- [INSTRUCTIONS TO FOLLOW]: Go to the line holding "This screenshot has height=750, width=1200." in the entries below and write out exactly every line down to and including the line holding "Task: Click into".

++++ MATERIALS PROVIDED ++++

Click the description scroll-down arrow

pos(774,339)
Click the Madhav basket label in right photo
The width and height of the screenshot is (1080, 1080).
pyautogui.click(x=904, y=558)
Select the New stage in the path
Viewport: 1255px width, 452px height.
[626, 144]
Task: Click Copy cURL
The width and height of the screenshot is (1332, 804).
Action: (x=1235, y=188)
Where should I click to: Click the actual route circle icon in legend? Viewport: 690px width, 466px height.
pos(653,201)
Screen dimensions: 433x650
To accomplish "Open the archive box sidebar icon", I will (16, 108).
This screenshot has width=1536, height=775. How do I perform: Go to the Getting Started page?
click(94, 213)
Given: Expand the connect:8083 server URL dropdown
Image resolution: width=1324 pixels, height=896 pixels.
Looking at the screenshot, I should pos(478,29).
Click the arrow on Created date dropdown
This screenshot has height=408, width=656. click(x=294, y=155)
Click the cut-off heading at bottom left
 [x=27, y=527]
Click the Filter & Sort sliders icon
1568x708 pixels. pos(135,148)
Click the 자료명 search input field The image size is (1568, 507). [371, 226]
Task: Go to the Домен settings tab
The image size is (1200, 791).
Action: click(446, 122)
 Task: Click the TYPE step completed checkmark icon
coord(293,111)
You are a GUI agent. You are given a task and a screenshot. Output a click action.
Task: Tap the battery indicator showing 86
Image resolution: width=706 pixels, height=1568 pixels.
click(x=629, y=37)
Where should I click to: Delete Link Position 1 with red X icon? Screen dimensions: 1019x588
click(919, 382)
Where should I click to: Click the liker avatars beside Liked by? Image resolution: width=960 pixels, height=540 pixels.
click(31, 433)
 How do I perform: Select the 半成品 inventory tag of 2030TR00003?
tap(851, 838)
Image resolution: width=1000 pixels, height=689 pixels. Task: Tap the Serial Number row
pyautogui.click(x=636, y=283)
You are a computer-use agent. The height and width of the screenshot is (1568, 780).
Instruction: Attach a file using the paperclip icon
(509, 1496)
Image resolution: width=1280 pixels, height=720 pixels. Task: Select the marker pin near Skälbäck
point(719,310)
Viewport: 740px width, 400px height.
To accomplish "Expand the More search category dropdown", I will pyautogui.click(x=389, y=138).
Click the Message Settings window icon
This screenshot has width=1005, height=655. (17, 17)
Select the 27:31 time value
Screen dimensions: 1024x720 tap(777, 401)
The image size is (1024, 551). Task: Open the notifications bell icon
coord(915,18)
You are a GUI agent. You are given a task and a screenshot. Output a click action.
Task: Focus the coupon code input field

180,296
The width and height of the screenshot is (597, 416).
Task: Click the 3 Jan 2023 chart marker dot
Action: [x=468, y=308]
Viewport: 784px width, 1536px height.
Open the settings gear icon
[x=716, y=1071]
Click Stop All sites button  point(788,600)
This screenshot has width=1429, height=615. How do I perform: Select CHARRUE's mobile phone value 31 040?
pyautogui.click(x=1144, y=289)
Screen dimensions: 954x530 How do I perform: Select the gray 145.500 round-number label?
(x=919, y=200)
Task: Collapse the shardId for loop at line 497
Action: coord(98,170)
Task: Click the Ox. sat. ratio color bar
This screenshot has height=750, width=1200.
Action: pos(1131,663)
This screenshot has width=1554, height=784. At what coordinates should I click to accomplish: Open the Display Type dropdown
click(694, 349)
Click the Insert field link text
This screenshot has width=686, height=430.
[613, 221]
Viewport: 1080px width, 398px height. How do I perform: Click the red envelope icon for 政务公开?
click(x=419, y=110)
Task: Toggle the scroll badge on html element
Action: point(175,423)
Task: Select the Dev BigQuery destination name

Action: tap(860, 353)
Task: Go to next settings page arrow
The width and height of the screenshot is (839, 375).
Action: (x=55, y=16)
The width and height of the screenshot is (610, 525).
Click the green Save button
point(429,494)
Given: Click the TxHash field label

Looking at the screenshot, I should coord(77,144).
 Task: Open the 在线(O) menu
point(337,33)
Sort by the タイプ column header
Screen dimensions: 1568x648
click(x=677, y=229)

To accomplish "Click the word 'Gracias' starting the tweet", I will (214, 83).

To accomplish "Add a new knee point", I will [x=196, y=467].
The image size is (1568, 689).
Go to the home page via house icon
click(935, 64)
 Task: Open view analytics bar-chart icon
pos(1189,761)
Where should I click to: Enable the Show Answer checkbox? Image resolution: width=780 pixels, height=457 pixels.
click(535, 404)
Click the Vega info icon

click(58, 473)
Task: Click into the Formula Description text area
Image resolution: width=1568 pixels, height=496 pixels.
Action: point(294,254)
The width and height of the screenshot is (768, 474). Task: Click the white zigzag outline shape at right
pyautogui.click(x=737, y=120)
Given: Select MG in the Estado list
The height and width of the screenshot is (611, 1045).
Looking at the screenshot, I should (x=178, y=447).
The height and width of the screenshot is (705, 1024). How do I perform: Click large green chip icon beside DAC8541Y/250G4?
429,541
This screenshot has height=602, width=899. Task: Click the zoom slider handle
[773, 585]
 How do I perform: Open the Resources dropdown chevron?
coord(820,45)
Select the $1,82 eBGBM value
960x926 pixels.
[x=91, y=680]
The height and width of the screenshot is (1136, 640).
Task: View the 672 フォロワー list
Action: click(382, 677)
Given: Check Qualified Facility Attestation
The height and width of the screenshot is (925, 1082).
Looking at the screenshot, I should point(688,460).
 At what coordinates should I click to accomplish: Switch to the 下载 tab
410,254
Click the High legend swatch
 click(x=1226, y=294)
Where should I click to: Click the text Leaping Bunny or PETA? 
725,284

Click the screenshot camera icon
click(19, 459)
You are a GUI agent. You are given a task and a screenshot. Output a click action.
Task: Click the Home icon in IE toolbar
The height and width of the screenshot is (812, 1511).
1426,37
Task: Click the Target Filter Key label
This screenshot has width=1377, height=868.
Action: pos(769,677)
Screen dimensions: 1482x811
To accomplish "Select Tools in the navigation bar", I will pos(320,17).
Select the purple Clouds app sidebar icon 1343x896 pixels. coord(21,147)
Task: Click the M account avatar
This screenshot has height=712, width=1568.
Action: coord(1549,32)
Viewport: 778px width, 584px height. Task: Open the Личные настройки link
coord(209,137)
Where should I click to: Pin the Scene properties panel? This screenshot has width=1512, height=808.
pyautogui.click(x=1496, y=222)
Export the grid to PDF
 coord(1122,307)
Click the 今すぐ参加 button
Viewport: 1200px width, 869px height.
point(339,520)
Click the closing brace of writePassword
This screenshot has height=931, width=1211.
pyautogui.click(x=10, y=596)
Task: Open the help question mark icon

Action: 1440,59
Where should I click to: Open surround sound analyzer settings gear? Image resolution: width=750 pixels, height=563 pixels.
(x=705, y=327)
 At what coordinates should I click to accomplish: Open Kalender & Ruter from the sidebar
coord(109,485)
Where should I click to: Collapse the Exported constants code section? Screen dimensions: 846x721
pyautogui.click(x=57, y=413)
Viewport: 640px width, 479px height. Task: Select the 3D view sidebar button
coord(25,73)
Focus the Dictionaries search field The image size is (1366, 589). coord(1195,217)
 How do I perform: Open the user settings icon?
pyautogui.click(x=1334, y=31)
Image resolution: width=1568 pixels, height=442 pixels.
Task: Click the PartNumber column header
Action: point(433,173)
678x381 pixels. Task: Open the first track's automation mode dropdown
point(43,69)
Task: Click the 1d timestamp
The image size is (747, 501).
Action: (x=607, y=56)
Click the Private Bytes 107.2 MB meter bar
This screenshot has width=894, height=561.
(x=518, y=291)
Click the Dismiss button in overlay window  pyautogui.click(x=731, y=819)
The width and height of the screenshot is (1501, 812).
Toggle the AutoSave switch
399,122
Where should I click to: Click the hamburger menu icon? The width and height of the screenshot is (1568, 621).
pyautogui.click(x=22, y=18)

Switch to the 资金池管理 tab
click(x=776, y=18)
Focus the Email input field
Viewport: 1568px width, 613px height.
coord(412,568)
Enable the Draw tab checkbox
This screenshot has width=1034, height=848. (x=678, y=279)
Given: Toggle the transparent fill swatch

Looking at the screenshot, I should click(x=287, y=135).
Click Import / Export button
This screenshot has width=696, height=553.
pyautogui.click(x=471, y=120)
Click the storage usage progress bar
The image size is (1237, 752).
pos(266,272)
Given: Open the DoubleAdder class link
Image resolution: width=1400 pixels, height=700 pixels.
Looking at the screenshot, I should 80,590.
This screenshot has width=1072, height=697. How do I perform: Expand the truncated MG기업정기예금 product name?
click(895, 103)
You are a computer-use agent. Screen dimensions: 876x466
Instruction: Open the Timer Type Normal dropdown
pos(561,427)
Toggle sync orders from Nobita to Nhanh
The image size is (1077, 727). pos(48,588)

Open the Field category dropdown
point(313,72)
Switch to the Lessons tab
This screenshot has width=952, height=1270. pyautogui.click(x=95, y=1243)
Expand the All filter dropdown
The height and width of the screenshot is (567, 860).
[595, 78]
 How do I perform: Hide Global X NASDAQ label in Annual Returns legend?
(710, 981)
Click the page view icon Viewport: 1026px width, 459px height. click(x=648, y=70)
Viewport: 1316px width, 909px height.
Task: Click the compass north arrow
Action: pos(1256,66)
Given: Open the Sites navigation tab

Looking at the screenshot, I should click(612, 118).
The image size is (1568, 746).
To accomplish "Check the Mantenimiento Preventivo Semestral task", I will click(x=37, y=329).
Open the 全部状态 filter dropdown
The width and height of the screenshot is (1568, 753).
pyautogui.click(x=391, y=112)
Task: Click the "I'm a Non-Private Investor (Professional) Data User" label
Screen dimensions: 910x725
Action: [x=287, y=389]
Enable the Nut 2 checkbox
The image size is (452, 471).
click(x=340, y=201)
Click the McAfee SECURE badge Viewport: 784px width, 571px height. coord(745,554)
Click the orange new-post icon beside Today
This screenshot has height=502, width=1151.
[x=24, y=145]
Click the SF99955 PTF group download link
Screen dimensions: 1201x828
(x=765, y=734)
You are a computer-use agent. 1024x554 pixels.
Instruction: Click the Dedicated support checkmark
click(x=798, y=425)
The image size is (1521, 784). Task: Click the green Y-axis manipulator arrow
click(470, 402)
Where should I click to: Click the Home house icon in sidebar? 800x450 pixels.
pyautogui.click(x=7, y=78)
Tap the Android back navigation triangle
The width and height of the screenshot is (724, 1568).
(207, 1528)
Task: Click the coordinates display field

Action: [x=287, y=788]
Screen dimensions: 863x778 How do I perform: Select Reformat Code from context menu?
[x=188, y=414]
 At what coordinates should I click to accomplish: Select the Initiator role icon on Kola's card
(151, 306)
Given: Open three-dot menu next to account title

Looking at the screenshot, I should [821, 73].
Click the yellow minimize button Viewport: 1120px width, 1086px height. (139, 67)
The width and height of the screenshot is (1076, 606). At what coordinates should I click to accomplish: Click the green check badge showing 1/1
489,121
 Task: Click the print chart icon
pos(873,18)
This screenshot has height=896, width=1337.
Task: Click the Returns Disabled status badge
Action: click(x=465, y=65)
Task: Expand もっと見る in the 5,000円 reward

++++

- [PROBLEM SOLUTION]:
This screenshot has height=750, width=1200.
Action: pos(1131,663)
This screenshot has width=1554, height=784. At what coordinates should I click to accomplish: Open the Display Type dropdown
click(694, 349)
Click the Insert field link text
This screenshot has width=686, height=430.
[613, 221]
Viewport: 1080px width, 398px height. How do I perform: Click the red envelope icon for 政务公开?
click(x=419, y=110)
Task: Toggle the scroll badge on html element
Action: point(175,423)
Task: Select the Dev BigQuery destination name

Action: tap(860, 353)
Task: Go to next settings page arrow
The width and height of the screenshot is (839, 375).
Action: (x=55, y=16)
The width and height of the screenshot is (610, 525).
Click the green Save button
point(429,494)
Given: Click the TxHash field label

Looking at the screenshot, I should coord(77,144).
 Task: Open the 在线(O) menu
point(337,33)
Sort by the タイプ column header
Screen dimensions: 1568x648
click(x=677, y=229)

To accomplish "Click the word 'Gracias' starting the tweet", I will (214, 83).

To accomplish "Add a new knee point", I will [x=196, y=467].
The image size is (1568, 689).
Go to the home page via house icon
click(935, 64)
 Task: Open view analytics bar-chart icon
pos(1189,761)
Where should I click to: Enable the Show Answer checkbox? Image resolution: width=780 pixels, height=457 pixels.
click(535, 404)
Click the Vega info icon

click(58, 473)
Task: Click into the Formula Description text area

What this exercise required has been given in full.